蛋白质中的位点选择性切割是自然界中一类重要的翻译后修饰，然而迄今为止利用这种PTM进行天然蛋白切割的化学反应仍然很少，传统方法基于NTCB和CDAP等试剂的肽键切割依赖于苛刻的pH条件，因此难以避免蛋白变性。本文中作者介绍了一种半胱氨酸S-甲酰化试剂，可以在中性条件下诱导甲酰化半胱氨酸相邻的肽键发生水解，并且可以在细胞裂解物和细胞表明进行蛋白质位点和靶标选择性的切割。

作者根据N酰化试剂分子结构设计了带有磺酰苯胺支架的酰化试剂，用C端和N端分别带有香豆素和DNP的肽段用于评估酰化试剂切割肽段的能力，发现甲酰化试剂可以最有效地切割肽段，该试剂可以在41min快速甲酰化响应肽段，在31和40min后逐渐被水解成N端肽段和C端肽段，而这一现象在用马来酰亚胺封闭Cys后被完全阻断了，可能是甲酰硫酯形成后转移到了侧链的酰胺键上促使了肽键断裂。之后作者进一步评估了这一切割反应的序列依赖性，发现Cys的N端连接的是Asn时该反应的切割效率最高，可能是天冬酰胺可以促使肽键水解从而导致蛋白切割。

经过一系列切割条件的优化，作者之后希望将这一反应应用在蛋白特异性的切割上，他们首先设计了一种Nutlin-3衍生的甲酰化探针用于GST-HDM2的切割，该探针在诱导切割后可以在6小时内将蛋白切割大概79%，并且在Nutlin-3存在的条件下被有效抑制，而这一切割在没有配体导向作用的高浓度甲酰化试剂处理下仅发生了轻微的切割。
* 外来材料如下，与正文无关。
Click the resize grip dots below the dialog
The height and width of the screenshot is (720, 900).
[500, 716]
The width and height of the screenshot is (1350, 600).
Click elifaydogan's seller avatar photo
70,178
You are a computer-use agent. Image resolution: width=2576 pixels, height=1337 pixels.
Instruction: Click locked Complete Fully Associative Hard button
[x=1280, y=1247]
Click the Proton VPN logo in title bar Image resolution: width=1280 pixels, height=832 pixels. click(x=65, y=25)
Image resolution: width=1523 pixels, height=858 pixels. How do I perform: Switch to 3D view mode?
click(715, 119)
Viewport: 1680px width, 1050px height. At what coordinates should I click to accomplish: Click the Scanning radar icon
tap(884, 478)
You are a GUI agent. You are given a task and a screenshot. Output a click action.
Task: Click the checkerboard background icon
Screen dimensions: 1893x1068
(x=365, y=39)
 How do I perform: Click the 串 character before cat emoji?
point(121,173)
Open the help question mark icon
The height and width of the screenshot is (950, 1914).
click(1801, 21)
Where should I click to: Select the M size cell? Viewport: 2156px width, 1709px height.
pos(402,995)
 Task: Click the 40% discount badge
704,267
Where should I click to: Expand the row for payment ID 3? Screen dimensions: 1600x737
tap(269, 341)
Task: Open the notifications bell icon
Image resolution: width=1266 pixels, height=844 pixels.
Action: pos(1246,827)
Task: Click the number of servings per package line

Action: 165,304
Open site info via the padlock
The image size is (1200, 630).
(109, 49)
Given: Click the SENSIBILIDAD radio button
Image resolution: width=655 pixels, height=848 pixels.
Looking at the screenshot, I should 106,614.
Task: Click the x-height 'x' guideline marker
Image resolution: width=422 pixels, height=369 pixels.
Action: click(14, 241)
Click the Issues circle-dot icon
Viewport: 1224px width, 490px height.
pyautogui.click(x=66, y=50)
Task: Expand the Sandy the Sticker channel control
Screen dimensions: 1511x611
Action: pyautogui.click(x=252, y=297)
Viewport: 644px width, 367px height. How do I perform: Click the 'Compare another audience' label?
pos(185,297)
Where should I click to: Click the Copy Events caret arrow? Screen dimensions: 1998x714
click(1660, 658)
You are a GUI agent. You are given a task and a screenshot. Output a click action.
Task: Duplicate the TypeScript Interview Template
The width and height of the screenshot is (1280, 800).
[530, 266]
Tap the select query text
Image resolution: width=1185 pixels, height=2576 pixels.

作者之后还设计了一种双Ni-NTA探针，可以选择性地与His tag结合，作者将这一探针应用在了过表达了SPOT标签-Cys-His10-2型缓激肽受体（B2R）的细胞上。在使用Ni-NTA探针处理后细胞膜表面的SPOT信号发生了显著降低。这表明这一蛋白切割的平台可以生物相容性地被应用在活细胞膜表面上。

总之，本文发展了一种温和高效的蛋白切割平台，并且可以蛋白特异性地进行蛋白切割。